Copy out every one of the following records word for word, without altering anything.

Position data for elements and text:
◇ ◇ ◇ ◇ ◇ ◇ ◇
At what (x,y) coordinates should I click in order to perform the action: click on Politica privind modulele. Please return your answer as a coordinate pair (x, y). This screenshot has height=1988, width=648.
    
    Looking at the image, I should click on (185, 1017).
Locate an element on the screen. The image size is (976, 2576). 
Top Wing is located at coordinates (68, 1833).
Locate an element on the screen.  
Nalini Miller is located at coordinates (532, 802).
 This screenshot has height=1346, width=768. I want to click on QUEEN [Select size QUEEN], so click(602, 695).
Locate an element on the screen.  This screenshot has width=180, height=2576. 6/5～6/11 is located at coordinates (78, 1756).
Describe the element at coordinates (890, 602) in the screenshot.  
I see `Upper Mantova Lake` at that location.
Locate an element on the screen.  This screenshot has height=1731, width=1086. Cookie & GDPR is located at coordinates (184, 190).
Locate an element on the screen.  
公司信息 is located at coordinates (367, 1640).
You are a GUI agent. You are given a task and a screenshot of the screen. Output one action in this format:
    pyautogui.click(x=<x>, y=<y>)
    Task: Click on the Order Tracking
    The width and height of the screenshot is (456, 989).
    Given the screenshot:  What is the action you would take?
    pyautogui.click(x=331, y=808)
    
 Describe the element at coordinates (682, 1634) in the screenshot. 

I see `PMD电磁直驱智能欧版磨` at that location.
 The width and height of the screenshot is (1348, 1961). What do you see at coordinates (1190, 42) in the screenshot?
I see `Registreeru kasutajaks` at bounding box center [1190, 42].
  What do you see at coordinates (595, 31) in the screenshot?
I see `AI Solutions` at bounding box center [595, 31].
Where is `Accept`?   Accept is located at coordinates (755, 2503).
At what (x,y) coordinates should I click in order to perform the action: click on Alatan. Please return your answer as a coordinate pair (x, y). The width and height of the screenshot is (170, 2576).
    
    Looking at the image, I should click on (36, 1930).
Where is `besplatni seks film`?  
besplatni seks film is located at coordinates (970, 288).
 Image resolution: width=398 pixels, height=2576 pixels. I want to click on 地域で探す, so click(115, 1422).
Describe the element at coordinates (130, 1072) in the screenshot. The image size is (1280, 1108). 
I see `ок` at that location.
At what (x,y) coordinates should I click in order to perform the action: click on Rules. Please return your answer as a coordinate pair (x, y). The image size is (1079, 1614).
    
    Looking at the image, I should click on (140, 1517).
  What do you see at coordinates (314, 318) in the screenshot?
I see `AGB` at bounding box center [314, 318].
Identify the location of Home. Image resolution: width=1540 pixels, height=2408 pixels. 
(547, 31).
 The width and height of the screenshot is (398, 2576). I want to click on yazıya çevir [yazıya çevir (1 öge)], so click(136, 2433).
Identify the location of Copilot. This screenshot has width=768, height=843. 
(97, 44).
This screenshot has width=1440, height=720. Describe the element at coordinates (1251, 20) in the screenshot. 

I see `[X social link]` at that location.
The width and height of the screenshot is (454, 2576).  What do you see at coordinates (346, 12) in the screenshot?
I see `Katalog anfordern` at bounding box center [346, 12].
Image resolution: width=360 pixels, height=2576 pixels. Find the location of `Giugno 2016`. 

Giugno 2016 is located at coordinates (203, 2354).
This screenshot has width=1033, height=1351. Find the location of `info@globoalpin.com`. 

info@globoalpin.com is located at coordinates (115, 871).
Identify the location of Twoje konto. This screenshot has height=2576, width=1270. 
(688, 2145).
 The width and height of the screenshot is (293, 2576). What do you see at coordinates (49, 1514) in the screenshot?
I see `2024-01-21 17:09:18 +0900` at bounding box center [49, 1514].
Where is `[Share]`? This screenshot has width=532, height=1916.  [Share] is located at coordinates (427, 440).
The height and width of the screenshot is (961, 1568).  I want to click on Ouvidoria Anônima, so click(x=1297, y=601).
◇ ◇ ◇ ◇ ◇ ◇ ◇
The output:
At what (x,y) coordinates should I click in order to perform the action: click on Politica privind modulele. Please return your answer as a coordinate pair (x, y). This screenshot has height=1988, width=648.
    
    Looking at the image, I should click on (185, 1017).
Locate an element on the screen. The image size is (976, 2576). 
Top Wing is located at coordinates (68, 1833).
Locate an element on the screen.  
Nalini Miller is located at coordinates (532, 802).
 This screenshot has height=1346, width=768. I want to click on QUEEN [Select size QUEEN], so click(602, 695).
Locate an element on the screen.  This screenshot has width=180, height=2576. 6/5～6/11 is located at coordinates (78, 1756).
Describe the element at coordinates (890, 602) in the screenshot.  
I see `Upper Mantova Lake` at that location.
Locate an element on the screen.  This screenshot has height=1731, width=1086. Cookie & GDPR is located at coordinates (184, 190).
Locate an element on the screen.  
公司信息 is located at coordinates (367, 1640).
You are a GUI agent. You are given a task and a screenshot of the screen. Output one action in this format:
    pyautogui.click(x=<x>, y=<y>)
    Task: Click on the Order Tracking
    The width and height of the screenshot is (456, 989).
    Given the screenshot:  What is the action you would take?
    pyautogui.click(x=331, y=808)
    
 Describe the element at coordinates (682, 1634) in the screenshot. 

I see `PMD电磁直驱智能欧版磨` at that location.
 The width and height of the screenshot is (1348, 1961). What do you see at coordinates (1190, 42) in the screenshot?
I see `Registreeru kasutajaks` at bounding box center [1190, 42].
  What do you see at coordinates (595, 31) in the screenshot?
I see `AI Solutions` at bounding box center [595, 31].
Where is `Accept`?   Accept is located at coordinates (755, 2503).
At what (x,y) coordinates should I click in order to perform the action: click on Alatan. Please return your answer as a coordinate pair (x, y). The width and height of the screenshot is (170, 2576).
    
    Looking at the image, I should click on (36, 1930).
Where is `besplatni seks film`?  
besplatni seks film is located at coordinates (970, 288).
 Image resolution: width=398 pixels, height=2576 pixels. I want to click on 地域で探す, so click(115, 1422).
Describe the element at coordinates (130, 1072) in the screenshot. The image size is (1280, 1108). 
I see `ок` at that location.
At what (x,y) coordinates should I click in order to perform the action: click on Rules. Please return your answer as a coordinate pair (x, y). The image size is (1079, 1614).
    
    Looking at the image, I should click on (140, 1517).
  What do you see at coordinates (314, 318) in the screenshot?
I see `AGB` at bounding box center [314, 318].
Identify the location of Home. Image resolution: width=1540 pixels, height=2408 pixels. 
(547, 31).
 The width and height of the screenshot is (398, 2576). I want to click on yazıya çevir [yazıya çevir (1 öge)], so click(136, 2433).
Identify the location of Copilot. This screenshot has width=768, height=843. 
(97, 44).
This screenshot has width=1440, height=720. Describe the element at coordinates (1251, 20) in the screenshot. 

I see `[X social link]` at that location.
The width and height of the screenshot is (454, 2576).  What do you see at coordinates (346, 12) in the screenshot?
I see `Katalog anfordern` at bounding box center [346, 12].
Image resolution: width=360 pixels, height=2576 pixels. Find the location of `Giugno 2016`. 

Giugno 2016 is located at coordinates (203, 2354).
This screenshot has width=1033, height=1351. Find the location of `info@globoalpin.com`. 

info@globoalpin.com is located at coordinates (115, 871).
Identify the location of Twoje konto. This screenshot has height=2576, width=1270. 
(688, 2145).
 The width and height of the screenshot is (293, 2576). What do you see at coordinates (49, 1514) in the screenshot?
I see `2024-01-21 17:09:18 +0900` at bounding box center [49, 1514].
Where is `[Share]`? This screenshot has width=532, height=1916.  [Share] is located at coordinates (427, 440).
The height and width of the screenshot is (961, 1568).  I want to click on Ouvidoria Anônima, so click(x=1297, y=601).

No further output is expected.